What to do next (recommended order)

openclaw gateway status — Proof that the Gateway is running in the background
cat ~/.openclaw/openclaw.json — Show the actual config
The Control UI assets warning doesn’t matter if the TUI works. Only run pnpm ui:build and restart the Gateway if you want a nicer browser-side UI experience.

Does token consumption change?

The short answer: it’s basically Claude that eats the tokens. OpenClaw itself doesn’t magically increase token usage — it depends on what and how much you send to Claude. That said, having OpenClaw in the middle does introduce factors that can push consumption up or down.
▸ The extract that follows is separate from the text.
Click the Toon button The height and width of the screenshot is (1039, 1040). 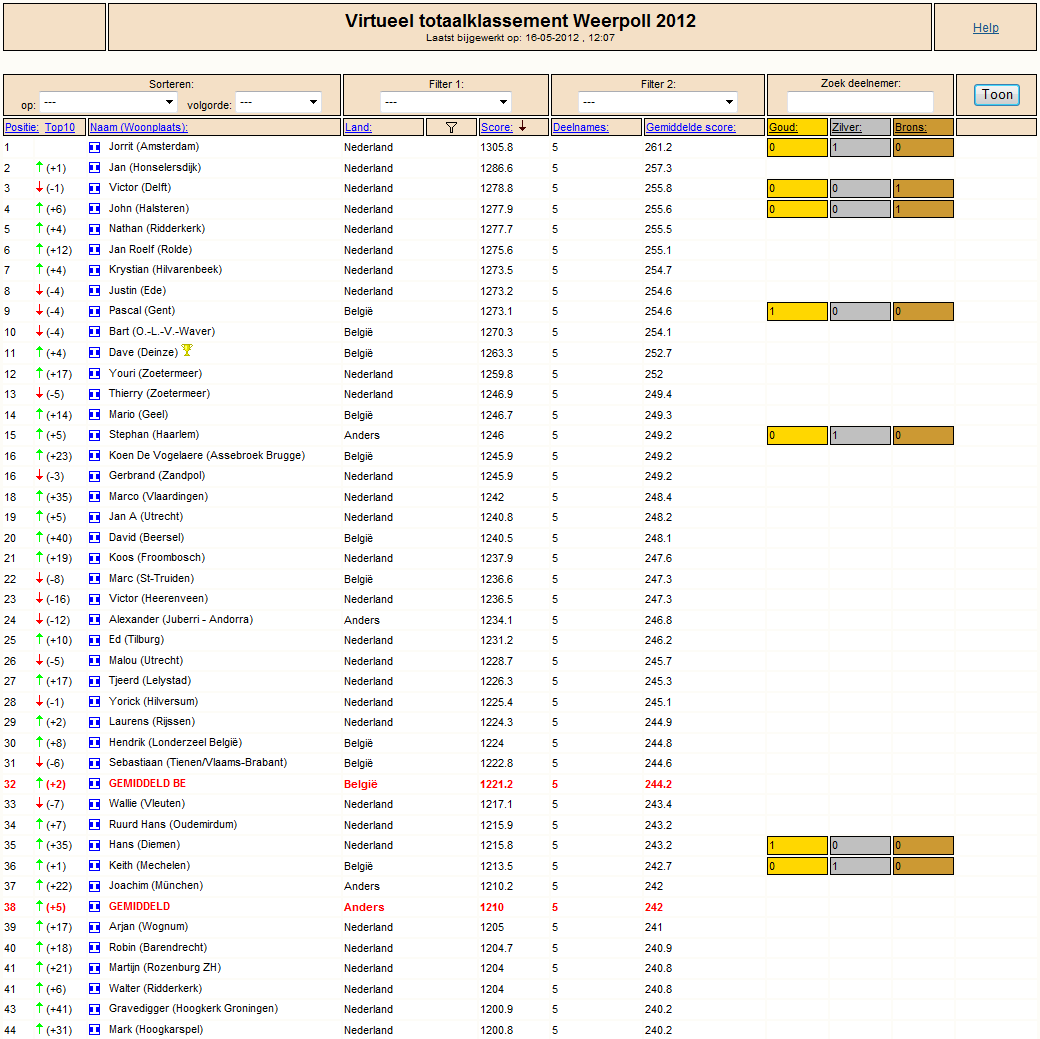click(x=997, y=95)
Patterns that increase usage (often caused by OpenClaw)

Keeping long session histories and sending them all at once every time
Feeding raw tool output (long logs/JSON/HTML) straight to the LLM
Using heavy “thinking mode/reasoning” models where internal reasoning runs deep
Stacking “system instructions + skill descriptions + environment info” in the prompt

In other words, it’s not “because OpenClaw is running” — it’s that your OpenClaw usage patterns determine how much information gets sent to the LLM.

Patterns that reduce usage (when OpenClaw works well)

OpenClaw summarizes history before sending it
Tool results get trimmed to only the relevant parts before being sent
Sessions are split by purpose to keep context clean

Where you might “feel a difference” in consumption

Even though you’re using the same Claude under the hood:

Claude Code (the claude command) has a “dev-oriented style” (lots of file references and tool calls)
OpenClaw has an “agent-oriented style” (sessions/tools/channels/skills)

The way they send things is different, so token usage patterns will differ too.

Something you can check right now

In openclaw tui, you should see something like:

tokens 0/200k

This number goes up as you keep chatting. It increases not “because OpenClaw is running,” but because the input sent to Claude + the output Claude returns keeps accumulating.

OpenClaw is the “vessel (hands and feet),” Claude is the “brain.” What determines cost (tokens) is how much information OpenClaw passes to Claude.